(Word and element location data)
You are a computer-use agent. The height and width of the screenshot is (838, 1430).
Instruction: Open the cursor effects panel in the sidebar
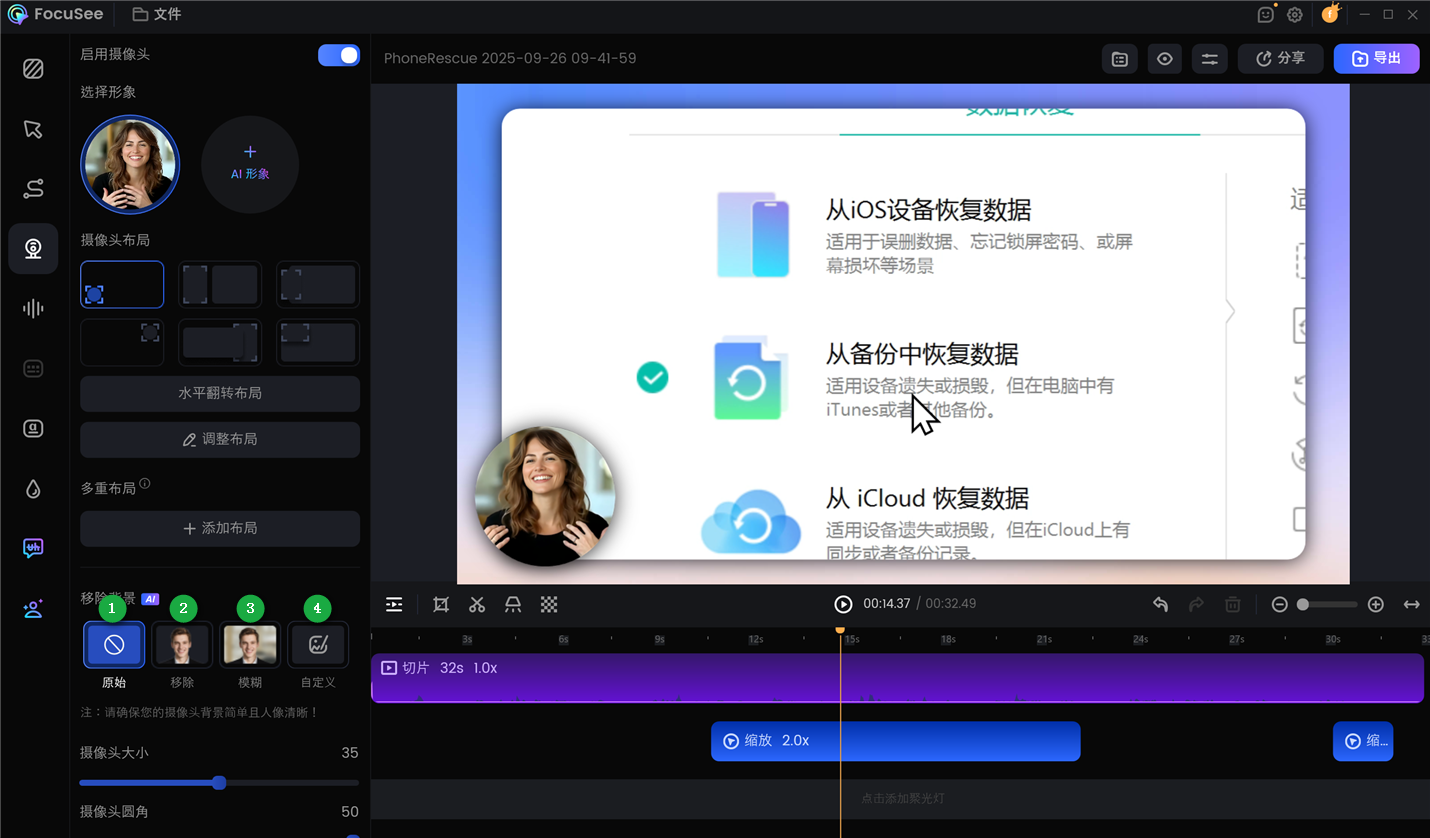33,130
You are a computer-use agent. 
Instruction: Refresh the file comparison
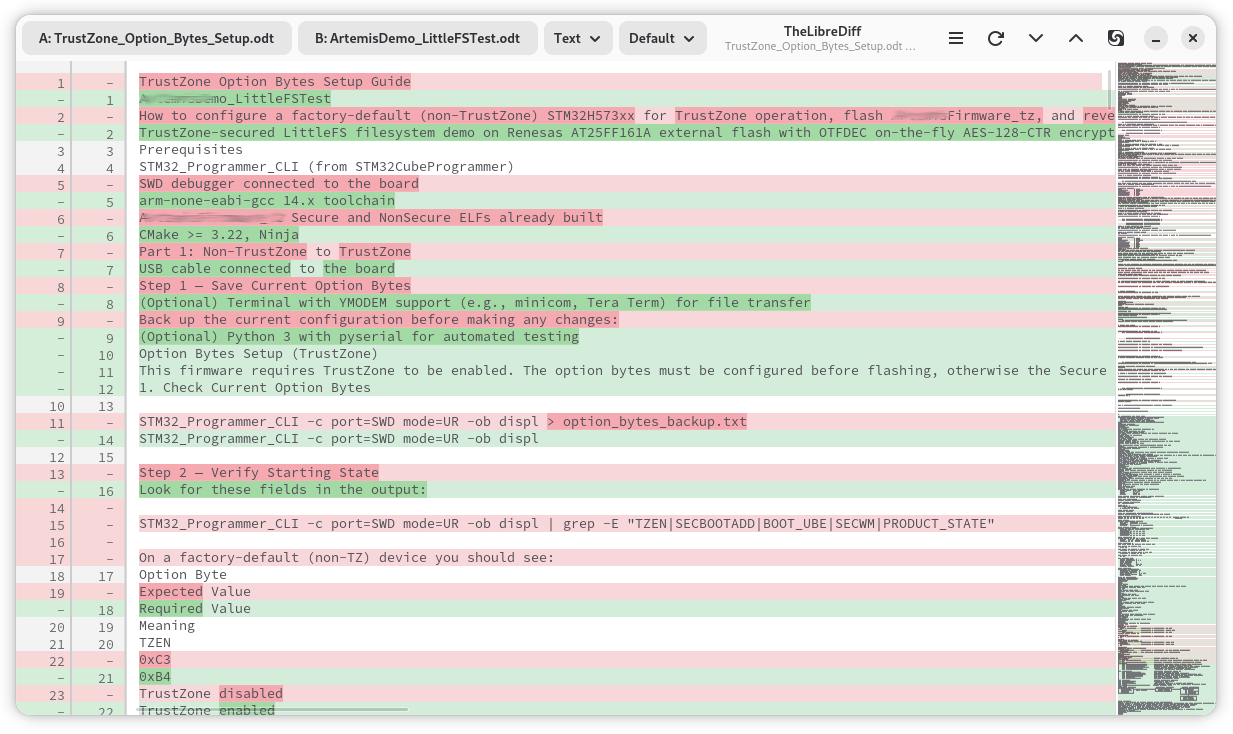(x=995, y=37)
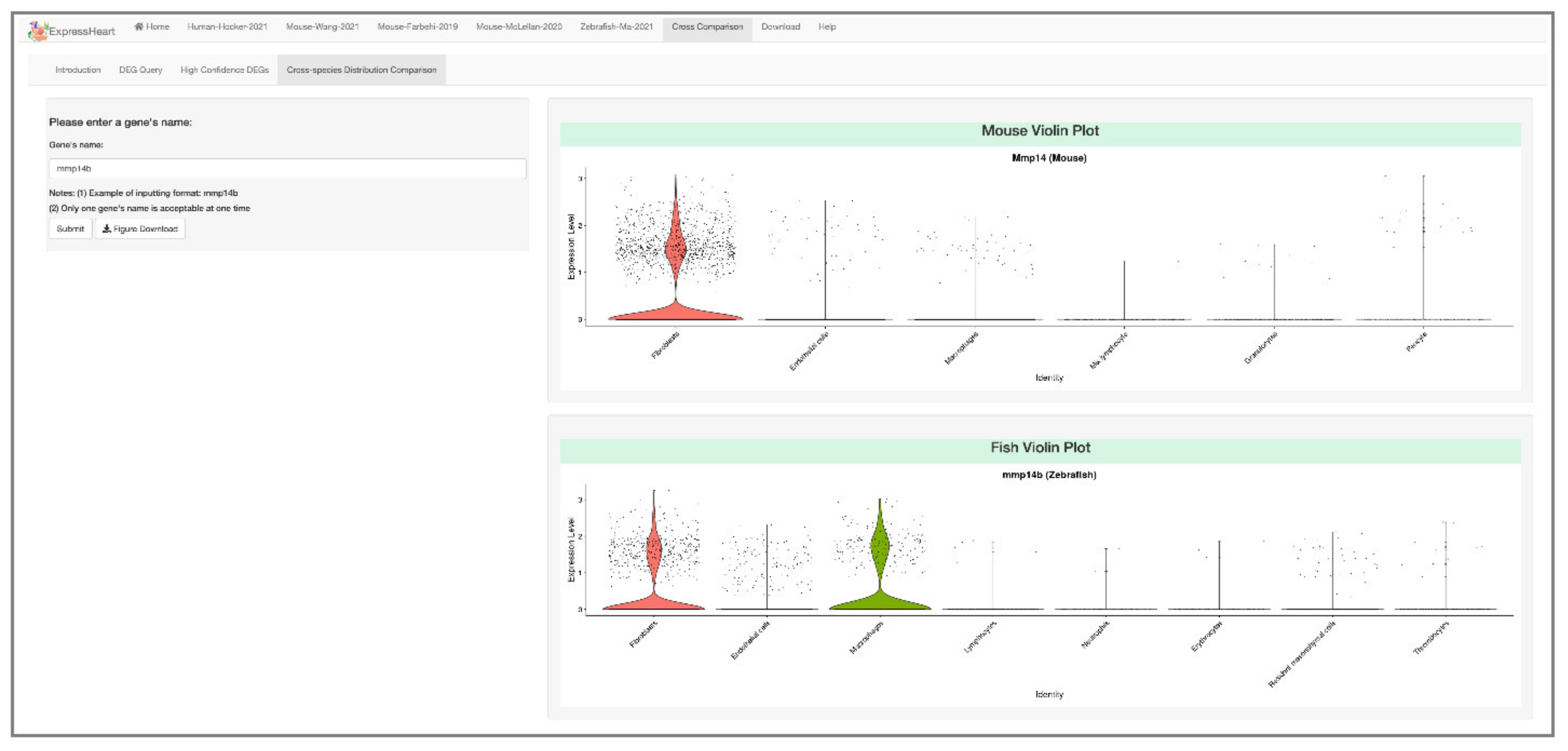Open the Mouse-Wang-2021 menu
The width and height of the screenshot is (1568, 751).
(322, 27)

■ **PROBLEM STATEMENT**
Copy out every line of the records word for word, leaving out the pictures.

■ **EXERCISE RESPONSE**
You are a computer-use agent. The height and width of the screenshot is (838, 1430).
Instruction: Open the cursor effects panel in the sidebar
33,130
You are a computer-use agent. 
Instruction: Refresh the file comparison
(x=995, y=37)
Open the Mouse-Wang-2021 menu
The width and height of the screenshot is (1568, 751).
(322, 27)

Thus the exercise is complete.